Dikutip dari Kompas.com, Senin (4/7/2022), Presiden Lembaga Aksi Cepat Tanggap (ACT) Ibnu Khajar membenarkan mengenai gaji petinggi ACT khususnya jabatan presiden mencapai Rp 250 juta per bulan.
Gaji dengan bilangan fantastis itu, diterapkan pada awal tahun 2021.
Namun, kebijakan gaji fantastis itu tidak bertahan lama sebab donasi yang masuk ke lembaga ini menurun.
Oleh karena itu, manajemen ACT menurunkan gaji pimpinan, termasuk karyawannya.
Ia menjelaskan, dulunya dia sempat menerima gaji tidak lebih dari Rp 100 juta.
Menurut dia, jumlah tersebut cukup untuk pemimpin lembaga dengan karyawan mencapai 1.128 orang.

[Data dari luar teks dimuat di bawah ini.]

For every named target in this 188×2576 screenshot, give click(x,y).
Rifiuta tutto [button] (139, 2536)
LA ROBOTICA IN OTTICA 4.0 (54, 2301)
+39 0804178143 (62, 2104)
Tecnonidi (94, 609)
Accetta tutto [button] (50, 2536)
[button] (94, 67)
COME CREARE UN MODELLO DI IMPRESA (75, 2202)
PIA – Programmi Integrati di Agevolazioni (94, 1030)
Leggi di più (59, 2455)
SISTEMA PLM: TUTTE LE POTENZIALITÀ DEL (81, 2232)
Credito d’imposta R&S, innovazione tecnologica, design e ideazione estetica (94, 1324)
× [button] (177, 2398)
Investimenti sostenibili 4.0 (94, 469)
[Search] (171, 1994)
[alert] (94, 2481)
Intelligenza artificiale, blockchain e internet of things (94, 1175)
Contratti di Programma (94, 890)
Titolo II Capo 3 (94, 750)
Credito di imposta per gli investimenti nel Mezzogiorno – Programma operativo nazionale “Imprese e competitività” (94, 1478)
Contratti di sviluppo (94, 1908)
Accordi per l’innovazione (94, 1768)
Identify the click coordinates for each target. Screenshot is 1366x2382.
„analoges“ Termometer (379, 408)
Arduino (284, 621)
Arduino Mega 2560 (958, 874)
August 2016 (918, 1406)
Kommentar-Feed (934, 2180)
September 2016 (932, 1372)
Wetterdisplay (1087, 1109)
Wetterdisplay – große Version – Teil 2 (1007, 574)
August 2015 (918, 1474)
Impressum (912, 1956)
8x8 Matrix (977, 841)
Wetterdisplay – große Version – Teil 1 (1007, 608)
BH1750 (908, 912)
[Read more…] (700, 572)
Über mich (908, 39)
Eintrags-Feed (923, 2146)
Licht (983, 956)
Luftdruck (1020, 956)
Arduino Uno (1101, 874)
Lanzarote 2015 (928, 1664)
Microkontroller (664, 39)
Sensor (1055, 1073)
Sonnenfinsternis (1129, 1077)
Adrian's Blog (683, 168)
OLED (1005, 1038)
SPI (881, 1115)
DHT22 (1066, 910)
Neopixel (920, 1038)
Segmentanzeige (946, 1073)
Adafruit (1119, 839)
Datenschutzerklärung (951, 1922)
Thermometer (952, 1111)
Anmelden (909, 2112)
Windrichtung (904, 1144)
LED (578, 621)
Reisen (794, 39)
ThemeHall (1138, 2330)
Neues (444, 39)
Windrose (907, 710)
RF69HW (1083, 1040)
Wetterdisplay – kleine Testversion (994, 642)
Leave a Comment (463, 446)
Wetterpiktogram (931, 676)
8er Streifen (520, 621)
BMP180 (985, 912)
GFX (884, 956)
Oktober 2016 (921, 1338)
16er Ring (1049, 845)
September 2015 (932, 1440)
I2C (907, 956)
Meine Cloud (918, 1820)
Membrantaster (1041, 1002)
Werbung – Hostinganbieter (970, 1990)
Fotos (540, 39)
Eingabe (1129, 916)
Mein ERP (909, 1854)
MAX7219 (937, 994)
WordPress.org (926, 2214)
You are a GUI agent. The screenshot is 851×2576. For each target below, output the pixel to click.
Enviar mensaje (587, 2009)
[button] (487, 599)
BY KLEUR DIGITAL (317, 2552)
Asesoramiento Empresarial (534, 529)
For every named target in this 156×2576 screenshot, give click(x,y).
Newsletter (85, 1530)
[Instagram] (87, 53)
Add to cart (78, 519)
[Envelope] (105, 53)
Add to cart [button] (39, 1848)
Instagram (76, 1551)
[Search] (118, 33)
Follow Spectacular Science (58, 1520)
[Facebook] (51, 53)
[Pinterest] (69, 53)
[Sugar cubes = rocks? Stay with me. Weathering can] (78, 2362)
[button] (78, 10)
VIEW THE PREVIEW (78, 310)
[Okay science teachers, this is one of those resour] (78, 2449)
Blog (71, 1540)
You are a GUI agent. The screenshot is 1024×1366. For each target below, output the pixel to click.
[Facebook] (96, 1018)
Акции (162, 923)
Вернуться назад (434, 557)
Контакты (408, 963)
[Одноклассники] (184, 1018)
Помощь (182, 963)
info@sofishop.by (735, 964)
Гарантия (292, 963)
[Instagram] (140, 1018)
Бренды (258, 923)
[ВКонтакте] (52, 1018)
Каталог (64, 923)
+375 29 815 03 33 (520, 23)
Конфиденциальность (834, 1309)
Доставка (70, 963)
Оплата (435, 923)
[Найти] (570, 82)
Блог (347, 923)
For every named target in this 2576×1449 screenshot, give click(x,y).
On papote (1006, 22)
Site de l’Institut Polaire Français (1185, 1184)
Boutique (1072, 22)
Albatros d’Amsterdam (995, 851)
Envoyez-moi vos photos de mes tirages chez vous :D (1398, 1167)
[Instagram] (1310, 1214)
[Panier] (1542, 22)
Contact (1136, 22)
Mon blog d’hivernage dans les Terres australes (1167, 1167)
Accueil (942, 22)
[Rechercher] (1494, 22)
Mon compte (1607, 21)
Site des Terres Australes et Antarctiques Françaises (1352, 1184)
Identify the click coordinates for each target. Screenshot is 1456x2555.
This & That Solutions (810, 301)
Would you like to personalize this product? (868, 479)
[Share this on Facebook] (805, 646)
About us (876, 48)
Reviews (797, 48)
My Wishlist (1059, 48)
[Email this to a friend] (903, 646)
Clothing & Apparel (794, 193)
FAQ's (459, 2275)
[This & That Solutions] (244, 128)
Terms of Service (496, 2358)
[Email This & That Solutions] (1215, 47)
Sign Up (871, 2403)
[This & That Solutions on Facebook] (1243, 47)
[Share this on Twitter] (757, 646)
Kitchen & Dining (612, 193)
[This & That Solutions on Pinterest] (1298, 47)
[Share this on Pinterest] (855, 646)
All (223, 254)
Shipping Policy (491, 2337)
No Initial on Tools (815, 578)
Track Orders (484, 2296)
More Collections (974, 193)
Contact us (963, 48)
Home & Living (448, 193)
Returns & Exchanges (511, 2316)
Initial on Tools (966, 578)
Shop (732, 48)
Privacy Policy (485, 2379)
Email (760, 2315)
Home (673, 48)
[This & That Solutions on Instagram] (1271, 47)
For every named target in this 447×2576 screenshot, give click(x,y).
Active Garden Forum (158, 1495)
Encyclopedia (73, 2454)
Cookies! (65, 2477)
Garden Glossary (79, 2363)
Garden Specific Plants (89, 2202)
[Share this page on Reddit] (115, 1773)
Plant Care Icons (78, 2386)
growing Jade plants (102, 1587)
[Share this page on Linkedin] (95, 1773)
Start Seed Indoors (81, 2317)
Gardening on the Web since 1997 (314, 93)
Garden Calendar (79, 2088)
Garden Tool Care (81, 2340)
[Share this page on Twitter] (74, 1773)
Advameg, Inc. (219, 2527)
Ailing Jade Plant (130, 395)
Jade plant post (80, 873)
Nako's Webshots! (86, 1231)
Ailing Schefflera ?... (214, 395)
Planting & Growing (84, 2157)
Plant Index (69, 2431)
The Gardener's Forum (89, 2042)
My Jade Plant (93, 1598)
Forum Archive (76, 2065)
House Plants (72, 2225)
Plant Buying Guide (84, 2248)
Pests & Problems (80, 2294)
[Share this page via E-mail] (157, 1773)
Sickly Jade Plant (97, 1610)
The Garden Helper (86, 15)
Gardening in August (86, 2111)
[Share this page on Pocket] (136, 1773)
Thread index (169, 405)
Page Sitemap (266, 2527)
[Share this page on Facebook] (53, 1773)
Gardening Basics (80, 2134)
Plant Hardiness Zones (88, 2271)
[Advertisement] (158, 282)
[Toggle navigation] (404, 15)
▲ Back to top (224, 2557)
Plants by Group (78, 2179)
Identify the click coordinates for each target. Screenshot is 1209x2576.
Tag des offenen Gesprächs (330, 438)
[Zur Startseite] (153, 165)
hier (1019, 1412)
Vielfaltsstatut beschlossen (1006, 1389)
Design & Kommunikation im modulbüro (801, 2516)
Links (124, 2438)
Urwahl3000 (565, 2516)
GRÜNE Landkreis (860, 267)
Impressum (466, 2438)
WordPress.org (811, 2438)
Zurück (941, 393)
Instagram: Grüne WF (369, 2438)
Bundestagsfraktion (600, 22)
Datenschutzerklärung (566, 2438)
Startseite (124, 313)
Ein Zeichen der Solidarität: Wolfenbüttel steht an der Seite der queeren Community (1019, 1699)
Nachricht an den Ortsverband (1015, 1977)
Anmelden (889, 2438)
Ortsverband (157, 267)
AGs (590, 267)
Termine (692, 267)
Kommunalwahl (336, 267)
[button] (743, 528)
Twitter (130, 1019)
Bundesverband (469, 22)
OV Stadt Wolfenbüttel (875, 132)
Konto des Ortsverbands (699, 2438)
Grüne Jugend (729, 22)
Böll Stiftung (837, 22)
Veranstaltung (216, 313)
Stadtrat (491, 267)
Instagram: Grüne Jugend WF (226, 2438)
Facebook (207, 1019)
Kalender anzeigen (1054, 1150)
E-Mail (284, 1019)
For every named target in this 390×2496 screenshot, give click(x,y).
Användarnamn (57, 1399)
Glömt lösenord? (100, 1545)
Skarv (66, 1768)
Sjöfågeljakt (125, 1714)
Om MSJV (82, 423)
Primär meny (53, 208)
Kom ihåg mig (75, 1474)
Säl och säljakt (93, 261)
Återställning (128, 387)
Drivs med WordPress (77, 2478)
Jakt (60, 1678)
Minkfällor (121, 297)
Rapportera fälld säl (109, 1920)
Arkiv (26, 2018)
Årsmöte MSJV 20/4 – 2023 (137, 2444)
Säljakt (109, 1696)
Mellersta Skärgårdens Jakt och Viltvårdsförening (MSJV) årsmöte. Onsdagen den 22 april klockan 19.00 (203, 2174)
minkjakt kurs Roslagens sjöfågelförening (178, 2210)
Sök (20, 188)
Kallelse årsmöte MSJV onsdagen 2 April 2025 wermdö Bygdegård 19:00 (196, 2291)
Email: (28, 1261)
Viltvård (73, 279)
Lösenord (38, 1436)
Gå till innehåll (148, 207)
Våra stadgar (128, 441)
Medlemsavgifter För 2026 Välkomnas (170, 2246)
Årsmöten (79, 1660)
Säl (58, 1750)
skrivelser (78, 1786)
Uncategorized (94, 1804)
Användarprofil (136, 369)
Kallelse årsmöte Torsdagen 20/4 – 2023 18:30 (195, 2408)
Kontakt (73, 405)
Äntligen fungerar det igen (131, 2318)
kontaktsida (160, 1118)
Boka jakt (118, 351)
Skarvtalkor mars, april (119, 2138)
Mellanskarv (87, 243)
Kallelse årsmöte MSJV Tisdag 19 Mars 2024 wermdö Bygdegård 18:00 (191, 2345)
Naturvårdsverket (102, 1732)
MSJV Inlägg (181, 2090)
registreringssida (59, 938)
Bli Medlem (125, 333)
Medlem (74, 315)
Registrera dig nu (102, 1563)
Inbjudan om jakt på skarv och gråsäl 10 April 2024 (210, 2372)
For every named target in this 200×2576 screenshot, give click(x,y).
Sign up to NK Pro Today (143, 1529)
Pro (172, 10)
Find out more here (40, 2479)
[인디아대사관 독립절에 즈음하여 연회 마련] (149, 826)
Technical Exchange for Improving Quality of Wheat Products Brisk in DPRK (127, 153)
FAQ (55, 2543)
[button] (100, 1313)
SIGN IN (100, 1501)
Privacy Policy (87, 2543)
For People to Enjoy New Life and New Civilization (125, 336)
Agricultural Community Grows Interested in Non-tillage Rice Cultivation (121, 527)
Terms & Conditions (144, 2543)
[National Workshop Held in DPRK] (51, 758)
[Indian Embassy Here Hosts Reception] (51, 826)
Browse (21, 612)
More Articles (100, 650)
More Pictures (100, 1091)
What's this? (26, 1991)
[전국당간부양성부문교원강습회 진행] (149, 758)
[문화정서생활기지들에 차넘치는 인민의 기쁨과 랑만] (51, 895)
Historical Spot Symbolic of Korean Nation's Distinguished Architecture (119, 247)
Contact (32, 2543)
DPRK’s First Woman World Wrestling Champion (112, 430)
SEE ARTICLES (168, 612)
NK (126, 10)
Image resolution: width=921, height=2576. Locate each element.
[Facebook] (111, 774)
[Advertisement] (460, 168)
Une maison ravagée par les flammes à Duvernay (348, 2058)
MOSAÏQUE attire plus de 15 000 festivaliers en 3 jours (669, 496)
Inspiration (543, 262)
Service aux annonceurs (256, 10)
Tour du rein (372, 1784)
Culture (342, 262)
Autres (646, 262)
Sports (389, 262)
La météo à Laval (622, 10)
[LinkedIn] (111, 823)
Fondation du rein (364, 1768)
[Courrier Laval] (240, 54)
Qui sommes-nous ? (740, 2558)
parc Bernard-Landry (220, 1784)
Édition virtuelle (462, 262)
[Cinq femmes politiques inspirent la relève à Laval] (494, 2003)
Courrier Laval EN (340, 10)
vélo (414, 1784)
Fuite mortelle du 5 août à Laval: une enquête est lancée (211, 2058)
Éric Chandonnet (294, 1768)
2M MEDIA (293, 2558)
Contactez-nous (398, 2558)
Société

Berdasarkan keterangan polisi, setiap bulannya Ahyudin menerima sekitar Rp 450 juta, Ibnu Khajar sekitar Rp 150 juta, Hariayana, dan Novariadi sekitar Rp 50-100 juta.
Dikutip dari Kompas.com, Selasa (26/7/2022), Bareskrim Polri mengatakan, Ahyudin bersama ketiga tersangka lainnya memperoleh gaji serta fasilitas lainnya bersama dengan pendiri yayasan, pembina pengawas, dan pengurus ACT.
Ahyudin dan Ibnu disebutkan juga duduk dalam direksi dan komisaris di badan hukum yang terafiliasi dengan Yayasan ACT.
Kepala Biro Penerangan Masyarakat (Karo Penmas) Divisi Humas Polri Brigjen Ahmad Ramadhan menyampaikan bahwa hasil usaha dari badan hukum yang didirikan oleh yayasan ternyata digunakan untuk kepentingan pribadi oleh Ahyudin (A).
Ahyudin juga mengaku, dia menggunakan berbagai dana donasi yang terkumpul termasuk dari dana Boeing tidak sesuai dengan peruntukannya.
Dana sosial untuk para korban kecelakaan pesawat Lion Air JT-610 yang dikorupsi atau digunakan tidak sesuai peruntukkannya senilai Rp 34 miliar.
"Digunakan untuk program yang telah dibuat oleh ACT kurang lebih Rp 103 miliar dan sisanya Rp 34 miliar digunakan tidak sesuai dengan peruntukannya," ujar Wakil Direktur Tindak Pidana Ekonomi Khusus (Wadirtipideksus) Bareskrim Polri Kombes Helfi Assegaf.
Tersangka Ibnu Khajar juga disebut membuat perjanjian kerja sama dengan para vendor yang mengerjakan proyeksi CSR atau Boeing Community Investment Fund (BCIF) terkait dana kemanusiaan kepada ahli waris korban Lion Air JT-610.
Pada saat Ahyudin menjabat sebagai ketua pembina ACT, tersangka Hariyana bersama Novariadi yang menentukan pemotongan dana donasi sebesar 20-30 persen untuk membayar gaji karyawan.
Sedangkan ketentuan pengurus pembina dan pengawas tidak boleh menerima gaji, upah maupun honorarium.